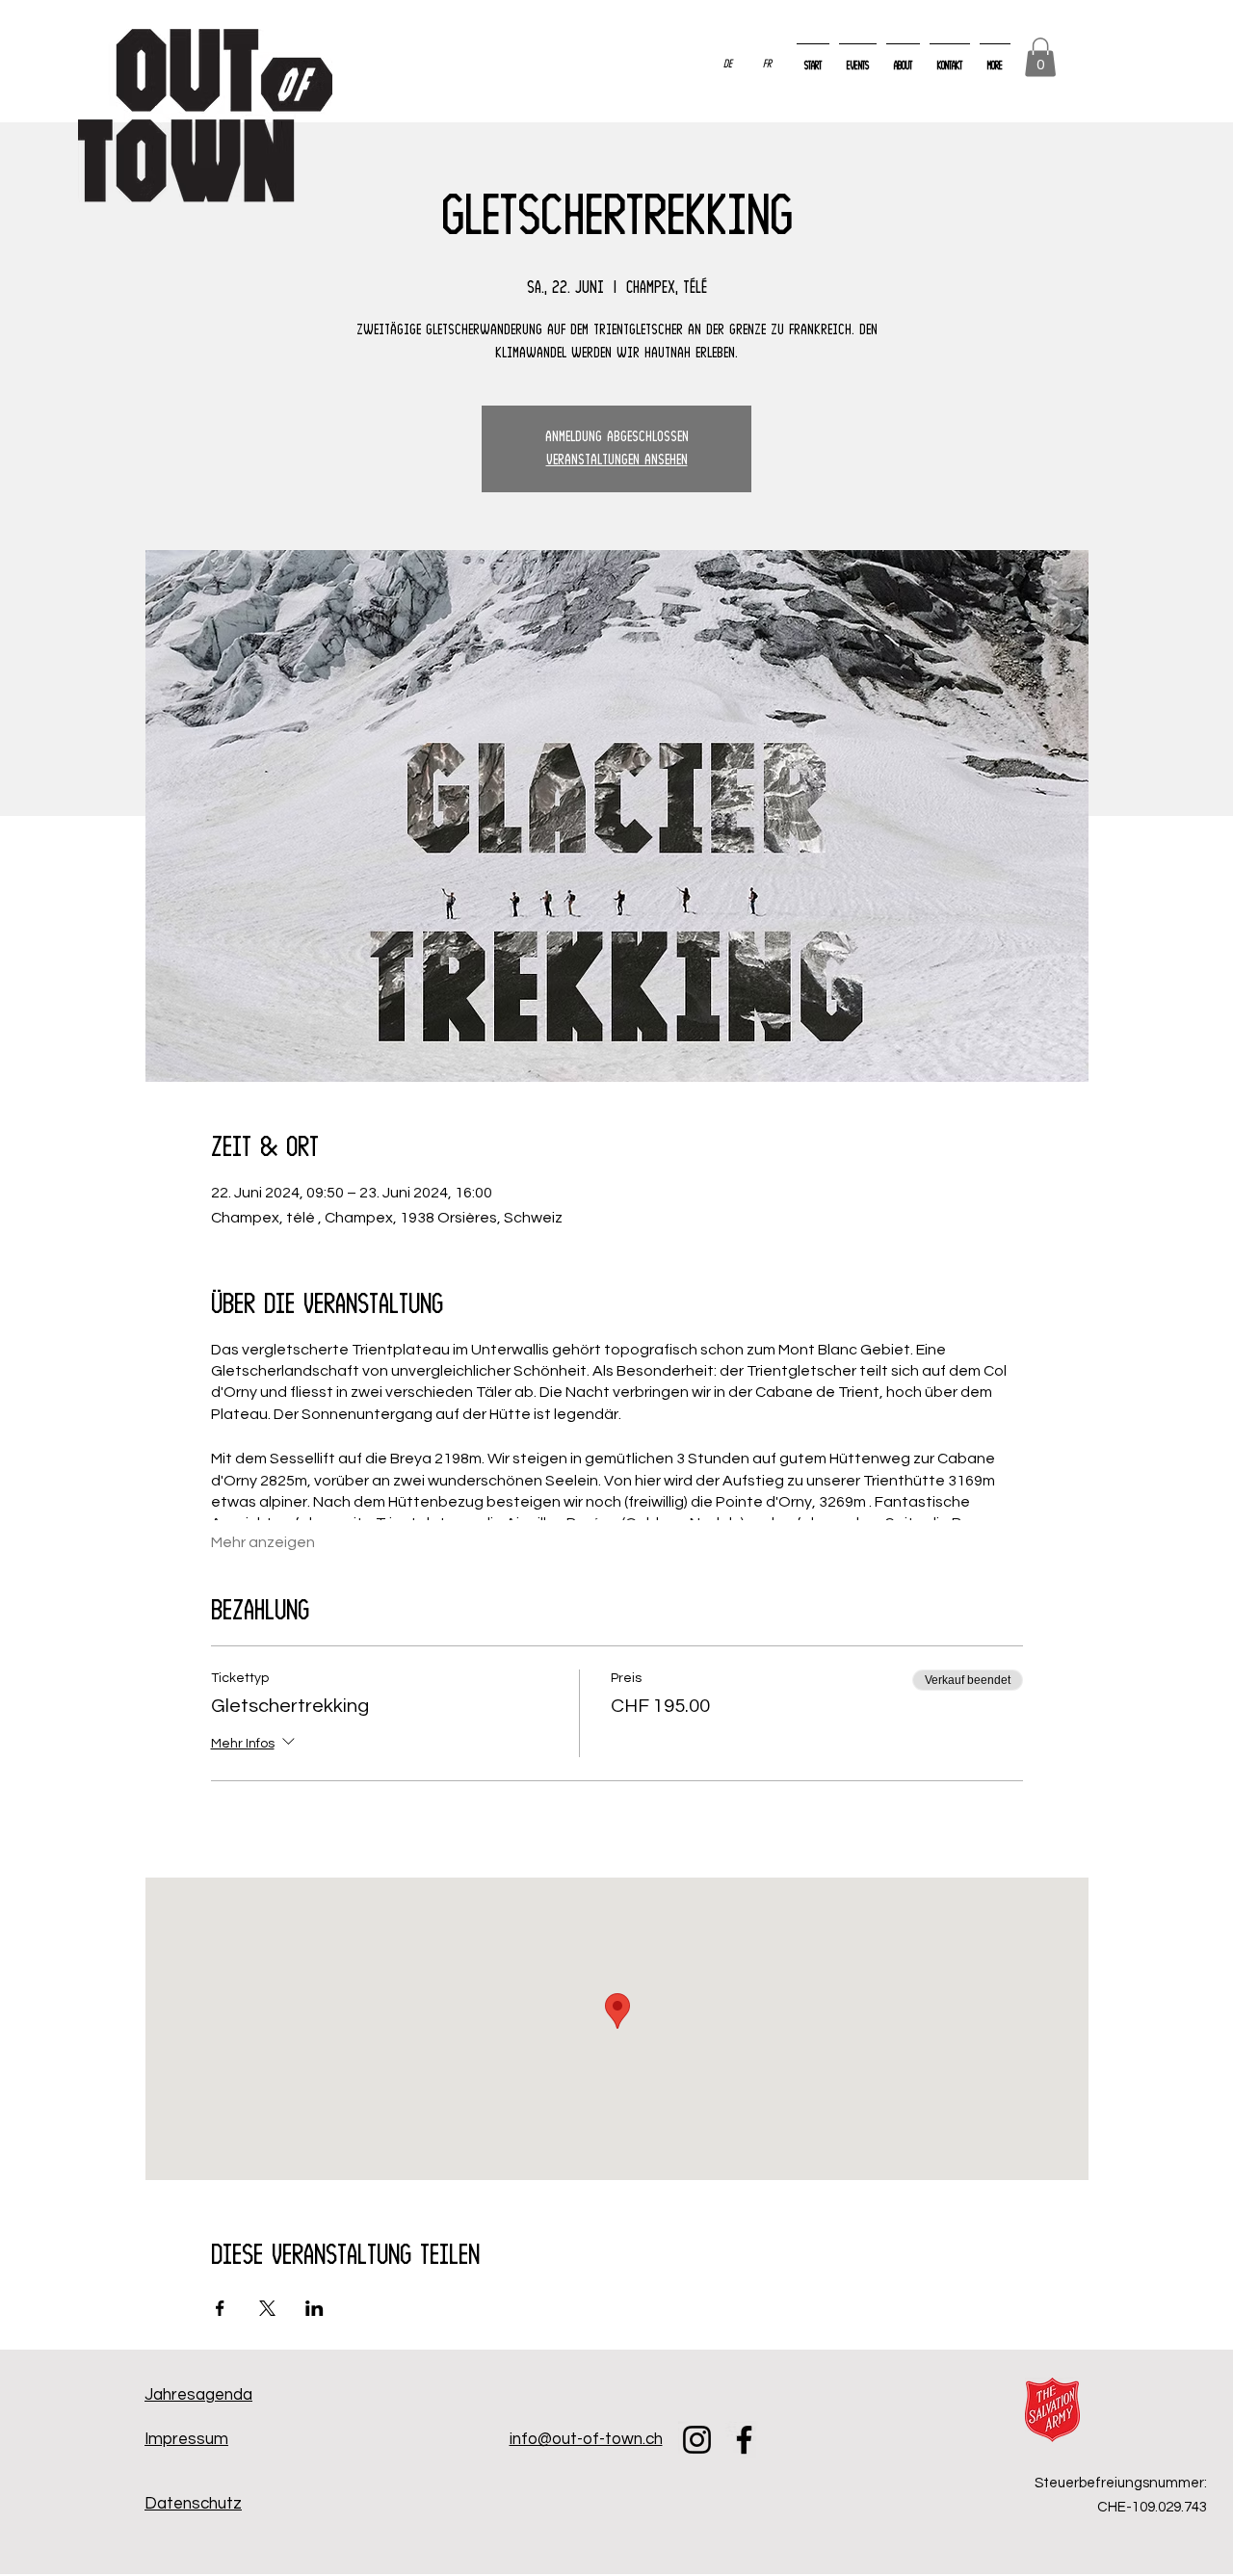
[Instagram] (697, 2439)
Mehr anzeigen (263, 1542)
· · · · ·
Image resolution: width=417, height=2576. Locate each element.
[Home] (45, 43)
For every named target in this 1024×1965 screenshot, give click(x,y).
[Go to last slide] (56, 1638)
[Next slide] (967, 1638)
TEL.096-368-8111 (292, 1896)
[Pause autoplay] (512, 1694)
· · · · ·
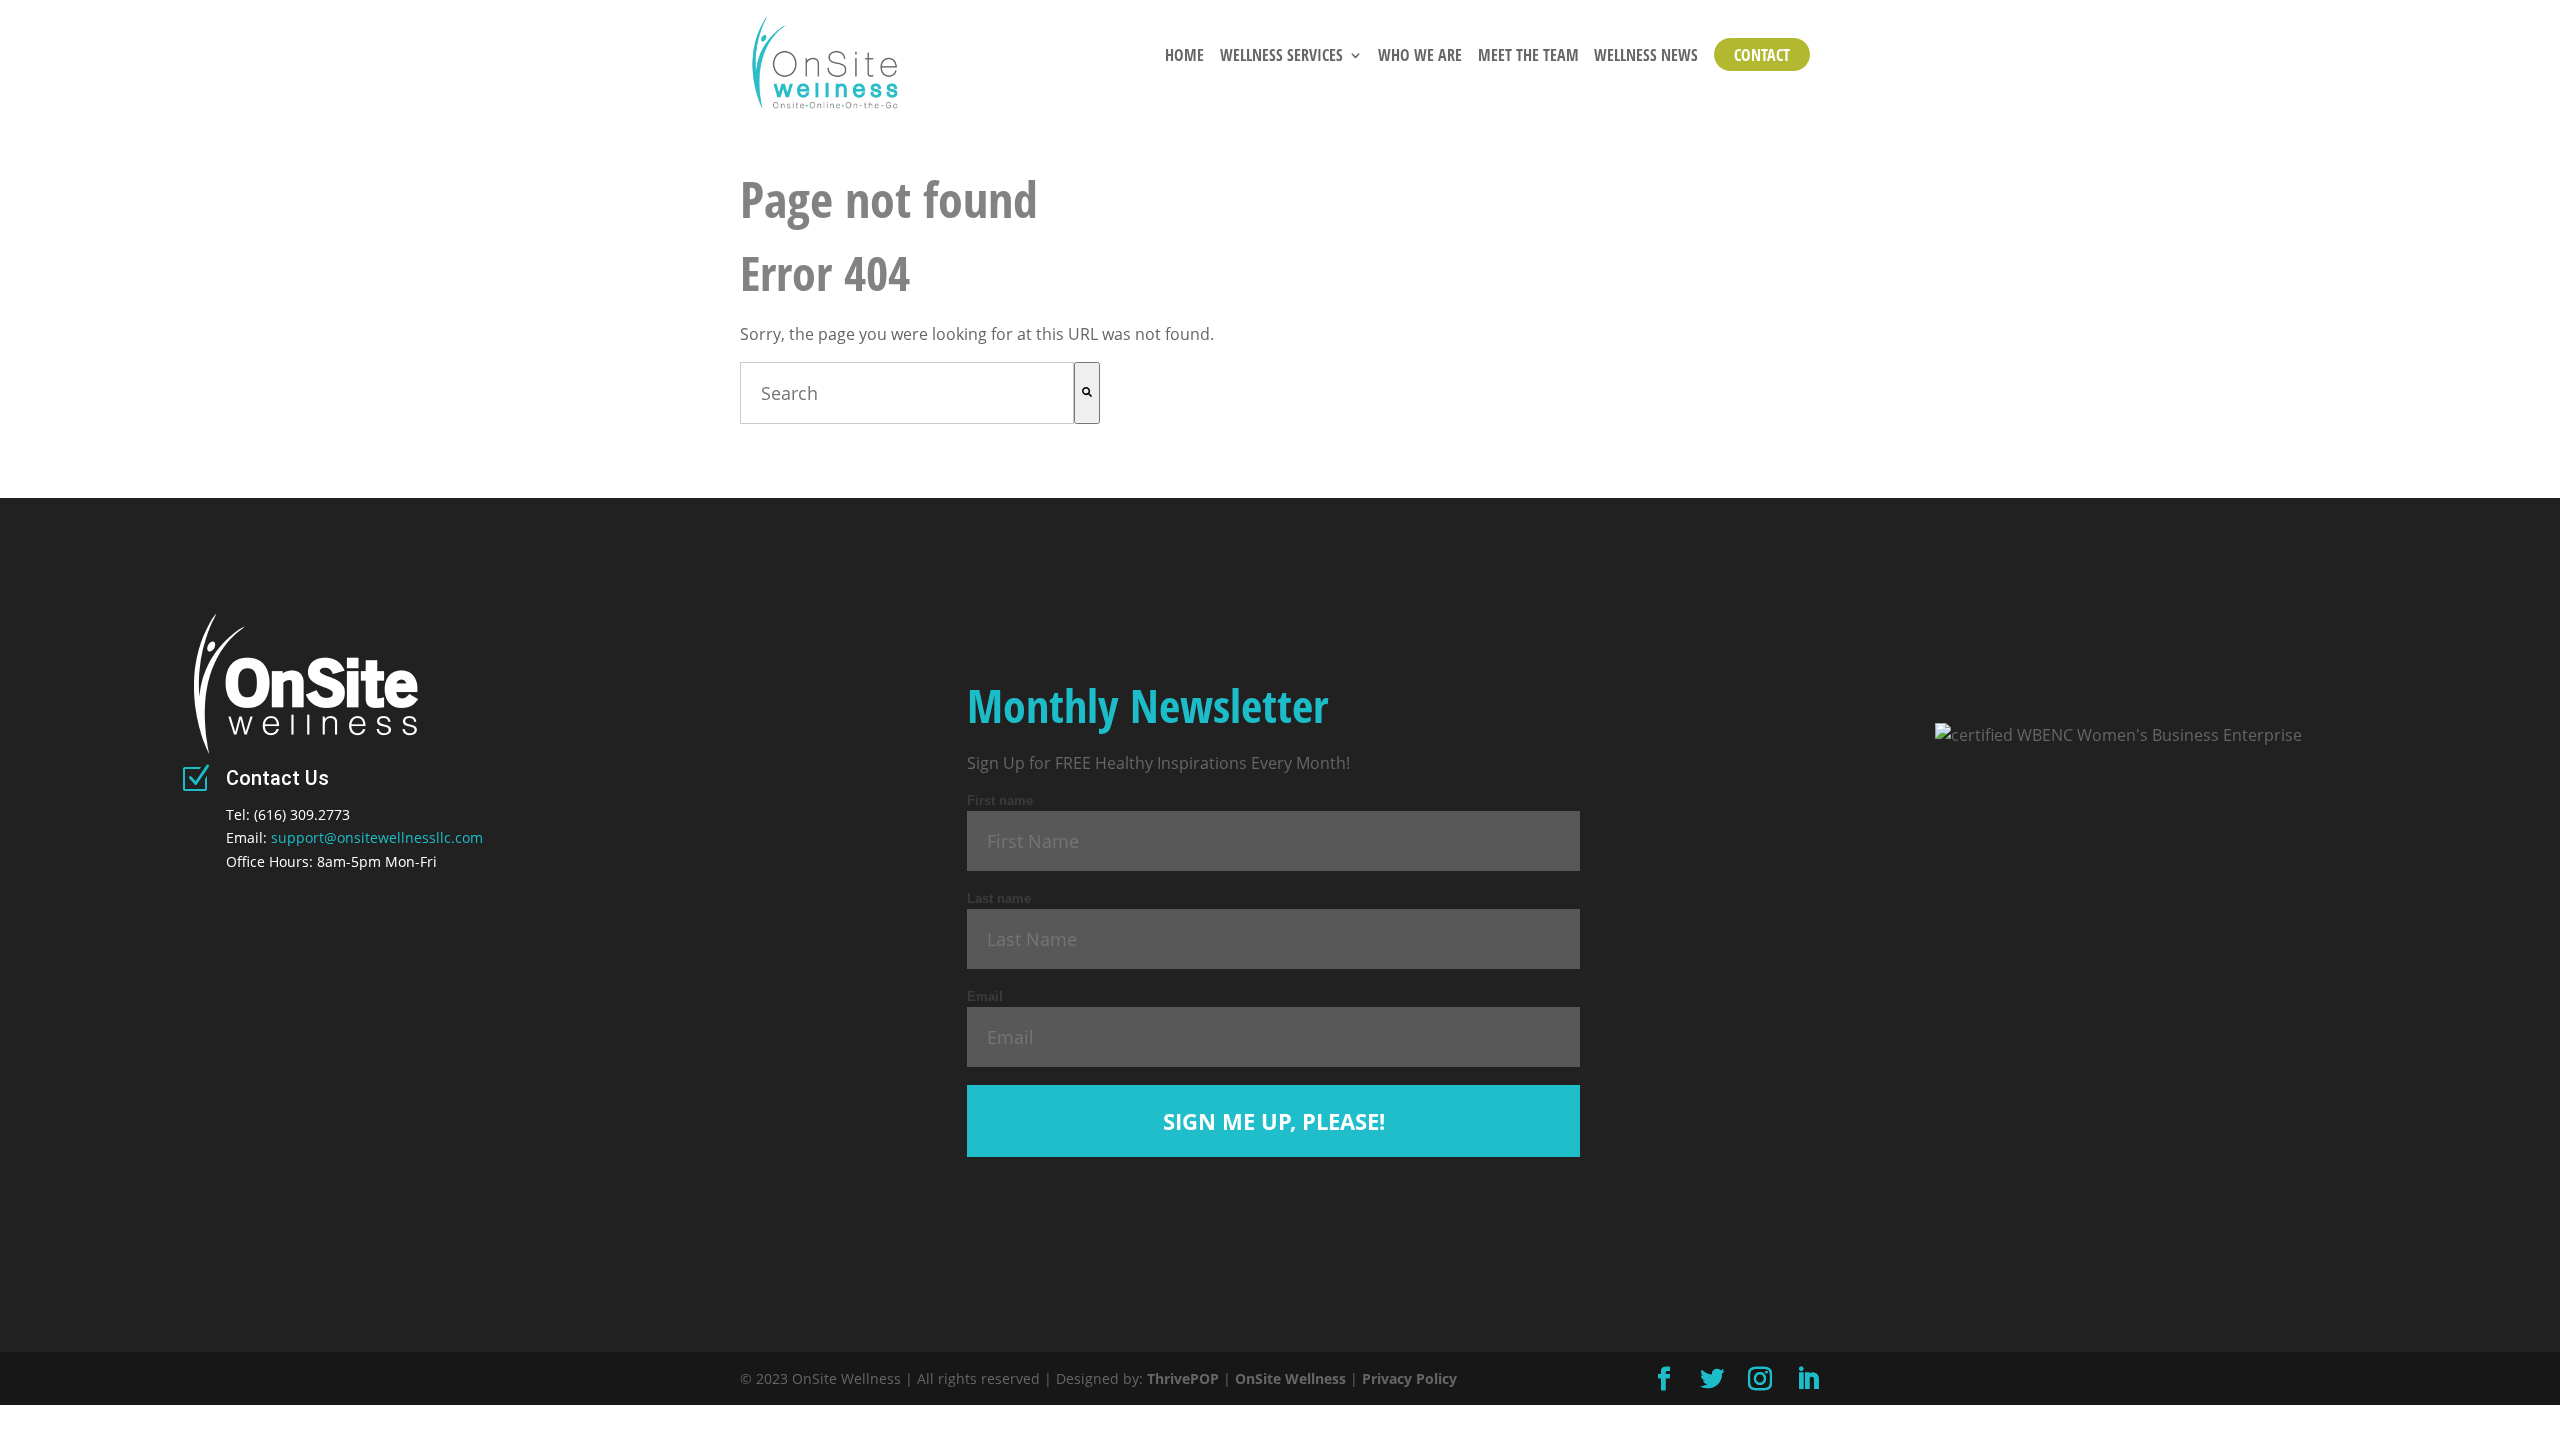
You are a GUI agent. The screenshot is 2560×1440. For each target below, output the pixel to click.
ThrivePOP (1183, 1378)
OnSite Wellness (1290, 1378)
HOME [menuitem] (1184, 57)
· · · · ·
**Exercise description:** Whenever a line above includes the string "click", copy it.

**Answer to this task:**
For every named target in this 1024×1965 screenshot, give click(x,y).
You are a GUI agent. The screenshot is 2560×1440. For each target below, output the pixel to click.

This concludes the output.